WOONSOCKET – A bid by Mayor Leo T. Fontaine’s administration to boost the city’s sagging business climate with the rezoning of two currently vacant parcels of land will be considered by the City Council Monday night.
The two roughly six-acre parcels, one running along the entrance of Highland Industrial Park and other at the now-cleared site of the former French Worsted Complex, were both recommended for rezoning by the Planning Board.
City Economic Development Director Matt Wojcik requested Council consideration of the rezoning during a recent council session while explaining that the move would help in the development of potential uses for the sites.
City Council President John F. Ward said the panel postponed action on the rezoning to allow for the Planning Board to consider its recommendation, a process that is now complete.
Ward said the French Worsted parcel is currently zoned I-1 (light industrial) and would be rezoned to MU-2 (mixed used, industrial/commercial) under the proposed ordinance.
The ordinance would also rezone the 5.9-acre parcel of vacant land at the entrance to Highland Industrial Park along Mendon Road and Park East Drive from its current R-2, (low density single-family) and PR-2 (passive recreation) to I-1 (light industrial). The rezoning does not include 15 residential house lots that are located between the Highland parcel and Mendon Road.
The largely unused and deteriorated French Worsted Mill complex was razed by its owner, Henry Vara of Boston, to better allow for its redevelopment as a shopping center and home to professional service businesses. The complex’s two large wool thread spinning buildings and several smaller supporting structures were all leveled by a Coventry Building & Wrecking demolition crew during the spring and summer, leaving only a single, tall smokestack looming over the industrial property.
The parcel off Park East Drive, listed for sale by ALLI Realty LLP, has also been cleared of trees and partially graded as part of its preparation for development.

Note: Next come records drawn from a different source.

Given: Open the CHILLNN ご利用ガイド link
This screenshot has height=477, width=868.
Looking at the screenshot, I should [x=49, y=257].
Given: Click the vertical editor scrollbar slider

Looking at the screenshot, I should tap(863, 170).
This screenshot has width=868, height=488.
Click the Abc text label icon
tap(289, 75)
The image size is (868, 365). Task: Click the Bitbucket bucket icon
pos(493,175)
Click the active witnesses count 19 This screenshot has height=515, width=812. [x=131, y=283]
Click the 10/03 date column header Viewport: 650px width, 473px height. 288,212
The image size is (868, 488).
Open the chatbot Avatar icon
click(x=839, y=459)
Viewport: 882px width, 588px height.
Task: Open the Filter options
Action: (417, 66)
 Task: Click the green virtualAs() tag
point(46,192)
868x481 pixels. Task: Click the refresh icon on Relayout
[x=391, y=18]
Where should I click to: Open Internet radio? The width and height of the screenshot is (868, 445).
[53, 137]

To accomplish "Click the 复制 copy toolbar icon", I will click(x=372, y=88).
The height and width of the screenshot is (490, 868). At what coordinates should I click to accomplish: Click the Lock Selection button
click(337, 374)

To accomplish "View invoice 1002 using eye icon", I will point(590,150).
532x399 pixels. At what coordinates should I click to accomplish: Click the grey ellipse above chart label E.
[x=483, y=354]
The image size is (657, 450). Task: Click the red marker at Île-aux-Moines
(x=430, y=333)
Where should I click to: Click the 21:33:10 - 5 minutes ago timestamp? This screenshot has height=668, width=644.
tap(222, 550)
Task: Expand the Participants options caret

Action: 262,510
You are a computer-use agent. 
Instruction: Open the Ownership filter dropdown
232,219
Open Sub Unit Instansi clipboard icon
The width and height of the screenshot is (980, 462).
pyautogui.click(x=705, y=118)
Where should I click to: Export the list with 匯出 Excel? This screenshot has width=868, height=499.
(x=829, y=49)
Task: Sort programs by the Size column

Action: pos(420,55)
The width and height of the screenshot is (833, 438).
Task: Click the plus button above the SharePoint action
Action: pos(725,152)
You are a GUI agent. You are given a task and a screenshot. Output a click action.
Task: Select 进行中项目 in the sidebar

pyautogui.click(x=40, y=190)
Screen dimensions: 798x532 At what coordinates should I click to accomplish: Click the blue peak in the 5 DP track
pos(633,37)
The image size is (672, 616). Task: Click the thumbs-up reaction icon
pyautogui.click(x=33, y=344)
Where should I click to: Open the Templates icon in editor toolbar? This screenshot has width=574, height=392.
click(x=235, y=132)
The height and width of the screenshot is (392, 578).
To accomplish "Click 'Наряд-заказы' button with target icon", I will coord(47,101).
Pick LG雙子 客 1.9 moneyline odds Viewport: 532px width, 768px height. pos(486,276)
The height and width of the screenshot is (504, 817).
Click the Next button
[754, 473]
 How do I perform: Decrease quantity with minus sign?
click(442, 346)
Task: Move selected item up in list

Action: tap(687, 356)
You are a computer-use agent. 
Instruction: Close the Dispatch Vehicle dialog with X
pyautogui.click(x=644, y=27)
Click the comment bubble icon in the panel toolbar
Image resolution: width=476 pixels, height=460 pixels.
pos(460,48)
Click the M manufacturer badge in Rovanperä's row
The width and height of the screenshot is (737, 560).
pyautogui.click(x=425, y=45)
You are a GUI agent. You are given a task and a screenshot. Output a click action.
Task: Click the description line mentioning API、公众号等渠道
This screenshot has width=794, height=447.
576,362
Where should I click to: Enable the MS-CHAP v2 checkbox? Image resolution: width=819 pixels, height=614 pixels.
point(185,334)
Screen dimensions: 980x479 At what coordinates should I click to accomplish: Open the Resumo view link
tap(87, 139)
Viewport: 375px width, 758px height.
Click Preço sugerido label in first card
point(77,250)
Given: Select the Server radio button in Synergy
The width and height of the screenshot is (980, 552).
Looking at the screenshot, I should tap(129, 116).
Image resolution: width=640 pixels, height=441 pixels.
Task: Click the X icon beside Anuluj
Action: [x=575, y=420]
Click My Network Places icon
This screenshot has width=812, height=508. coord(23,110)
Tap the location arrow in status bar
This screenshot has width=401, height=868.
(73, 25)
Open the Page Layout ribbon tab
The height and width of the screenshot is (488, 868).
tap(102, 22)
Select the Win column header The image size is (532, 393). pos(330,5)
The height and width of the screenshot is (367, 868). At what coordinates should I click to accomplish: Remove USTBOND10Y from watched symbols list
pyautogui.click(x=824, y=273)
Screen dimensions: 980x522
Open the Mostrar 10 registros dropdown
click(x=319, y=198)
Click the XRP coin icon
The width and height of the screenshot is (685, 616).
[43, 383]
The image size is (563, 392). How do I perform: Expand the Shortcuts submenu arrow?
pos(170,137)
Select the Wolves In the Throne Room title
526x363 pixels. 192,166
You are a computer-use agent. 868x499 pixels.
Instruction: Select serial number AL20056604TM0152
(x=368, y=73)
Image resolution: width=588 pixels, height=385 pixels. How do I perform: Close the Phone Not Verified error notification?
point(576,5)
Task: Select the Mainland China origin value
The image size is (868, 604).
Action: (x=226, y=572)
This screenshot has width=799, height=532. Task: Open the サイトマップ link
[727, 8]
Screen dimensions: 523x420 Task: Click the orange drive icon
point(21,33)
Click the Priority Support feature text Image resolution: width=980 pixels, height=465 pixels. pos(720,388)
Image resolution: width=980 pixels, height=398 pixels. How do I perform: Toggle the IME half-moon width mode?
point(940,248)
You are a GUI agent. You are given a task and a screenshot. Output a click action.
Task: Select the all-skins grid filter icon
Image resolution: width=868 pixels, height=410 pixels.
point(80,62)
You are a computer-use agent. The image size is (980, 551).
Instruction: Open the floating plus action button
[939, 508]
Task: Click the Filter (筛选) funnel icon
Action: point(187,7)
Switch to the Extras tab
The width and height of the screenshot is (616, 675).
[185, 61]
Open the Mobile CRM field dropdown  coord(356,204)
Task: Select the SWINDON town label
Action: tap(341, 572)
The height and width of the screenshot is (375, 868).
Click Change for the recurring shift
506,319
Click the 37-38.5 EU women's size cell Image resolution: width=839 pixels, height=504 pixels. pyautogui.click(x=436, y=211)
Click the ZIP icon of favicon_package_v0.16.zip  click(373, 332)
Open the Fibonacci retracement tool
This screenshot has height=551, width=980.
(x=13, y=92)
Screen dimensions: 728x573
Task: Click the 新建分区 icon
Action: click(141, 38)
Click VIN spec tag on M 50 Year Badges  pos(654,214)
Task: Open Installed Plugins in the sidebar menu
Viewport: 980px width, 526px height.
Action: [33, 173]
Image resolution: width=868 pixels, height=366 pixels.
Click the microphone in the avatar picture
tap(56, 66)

Ward said he is not aware of a specific development proposal for the Highland site but believes it would be a use in keeping with the industrial park’s zoning and development guidelines.
Although the council will likely air the potential future uses of the properties during its consideration of the rezoning on Monday night, Ward said he expects that ultimately the panel will weigh in on the side of action in moving the projects forward.
“We can’t leave these parcels stuck in limbo,” Ward said as he predicted council support for the rezoning.